What does the law say about photocopying ID cards?

The Spanish Data Protection Agency (AEPD) has been clear in this regard: photocopying or scanning a guest’s ID card with no legal basis to justify it is deemed excessive personal data processing. This practice violates the GDPR’s principle of data minimisation, which stipulates that the data gathered must be adequate, relevant and limited to what is necessary in relation to the purposes for which they are processed.

One example to illustrate this is the case of a hotel in Cantabria that was fined 1,500 euros by the AEPD for insisting on photocopying a guest’s ID card. The guest refused to let them make a copy of the document, offering instead to show it to them so they could take down the necessary details. In response to the establishment’s refusal, the guest filed a complaint that led to the aforementioned fine. The AEPD’s decision underscores the fact that demanding a copy of an identity document without proper justification is an infringement of the GDPR and can result in financial penalties for the offending establishments.

In general, establishments increasingly choose to use identity verification services such as very-ID, which enable them to validate identity documents in a completely secure manner.

Why shouldn’t hotels photocopy ID cards during check-in?

Protecting personal data is a right that we must constantly safeguard. Besides the issue of legality, letting a hotel make a photocopy of your identity document is not recommended because of the possible security risk this poses.

Hotels are not likely to use your data for unlawful purposes but, generally speaking, most accommodations do not have very reliable security systems, and could easily have a security breach or be hacked, with the ensuing risk of your data being leaked or even of identity theft. In fact, precisely because of these practices, data theft is increasingly common in the hotel industry.
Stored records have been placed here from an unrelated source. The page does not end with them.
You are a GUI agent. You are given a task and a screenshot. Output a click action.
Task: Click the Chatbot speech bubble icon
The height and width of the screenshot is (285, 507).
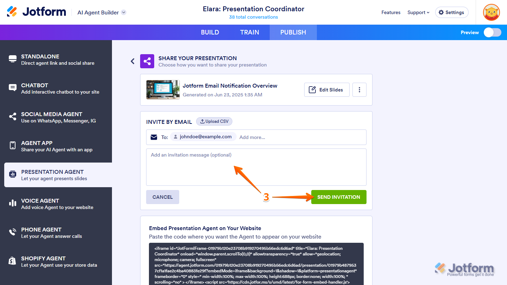[x=13, y=88]
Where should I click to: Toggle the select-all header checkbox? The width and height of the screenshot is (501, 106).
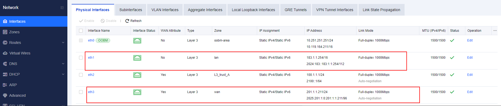pyautogui.click(x=81, y=31)
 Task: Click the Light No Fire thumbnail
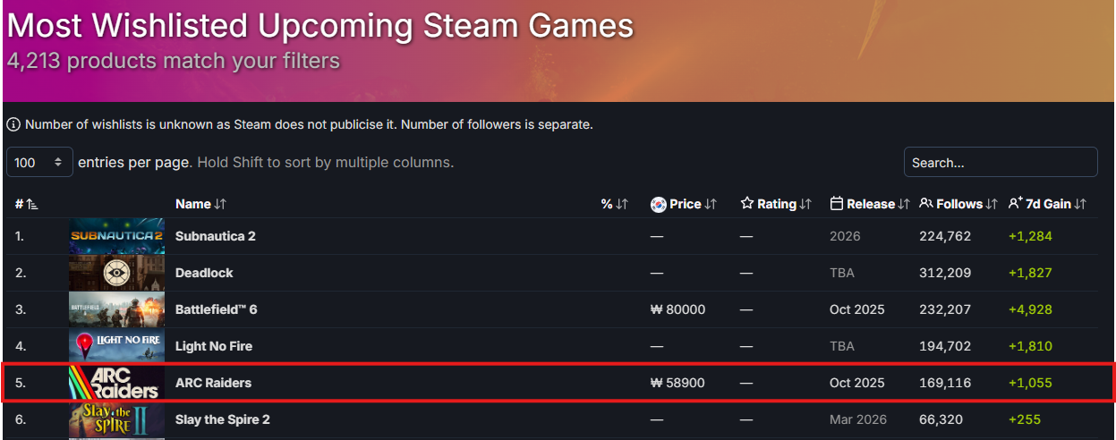116,346
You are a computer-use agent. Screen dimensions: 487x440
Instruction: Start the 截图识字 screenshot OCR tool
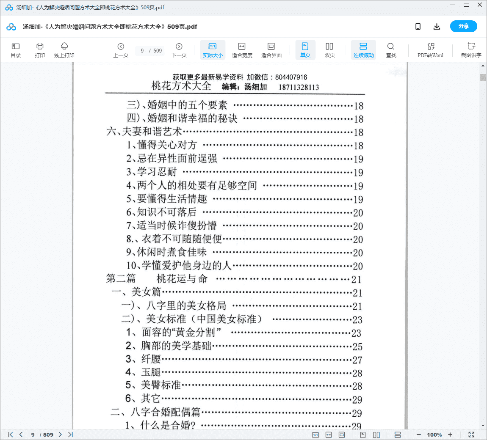click(x=471, y=50)
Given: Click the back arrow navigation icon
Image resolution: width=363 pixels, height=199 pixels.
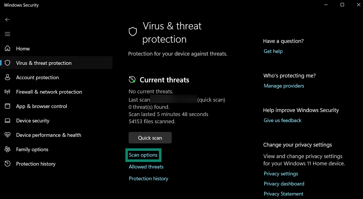Looking at the screenshot, I should point(7,20).
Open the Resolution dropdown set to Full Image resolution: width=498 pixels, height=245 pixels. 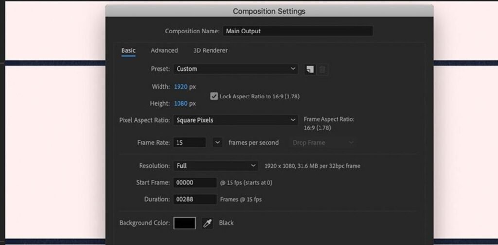(x=216, y=166)
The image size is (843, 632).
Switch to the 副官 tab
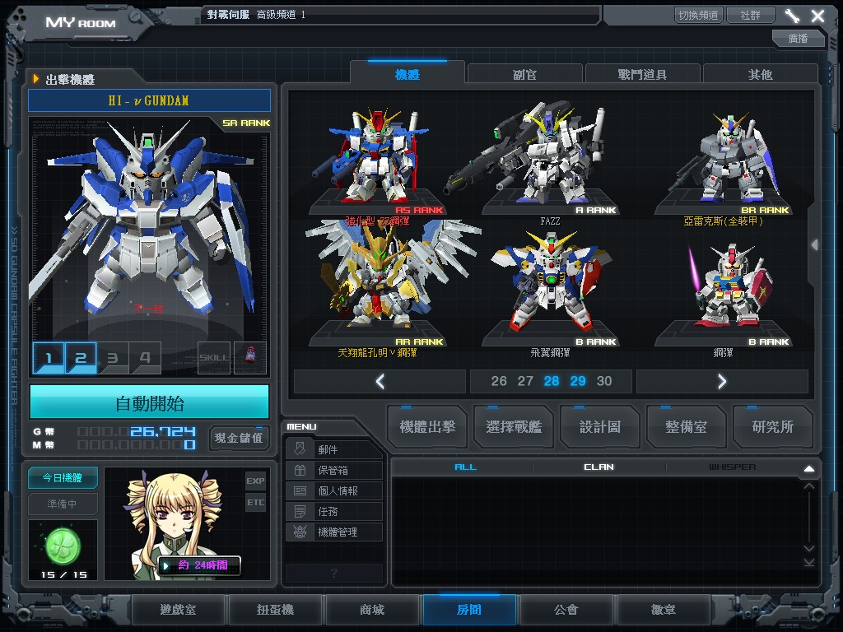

Therefore, we recommend that you never give out a copy of your ID card; here are some alternatives to minimise the risks:

  • If they make a photocopy, you can write the purpose for which it is made over the copy; for example: Exclusively for check-in at hotel X on date X.
  • If you travel often, you can give them a copy of your ID card directly yourself, with a watermark or an inscription that prevents the image from being used for other purposes.
  • The best option is to try to perform the process through a digital verification system such as very-ID, which more and more accommodations now offer. This prevents the ID card from being physically tampered with, instead scanning the document with an application that offers full security guarantees.

How do you handle check-in if you are a hotel?

On the other hand, if you are a hotel and need to verify your guests’ identity reliably and lawfully, there are digital solutions available, such as the digital identification options offered by Logalty. Very-ID uses NFC technology to minimise the risk of identity theft.

With this solution, the document validation process becomes a very simple and secure procedure, with no need to make unnecessary copies and no risk of data leaks:

  • The chip is read via NFC to obtain an original of the electronic document
  • The information extracted is provided by the issuing authority of the document and is unalterable
  • It is possible to take a selfie to compare it with the chip photo
  • Thus, any tampered-with documents are detected as soon as they are scanned.

This is a perfect solution for hotels, because it lets them validate national ID cards as well as ordinary and electronic passports, thus covering all the options normally used for check-in.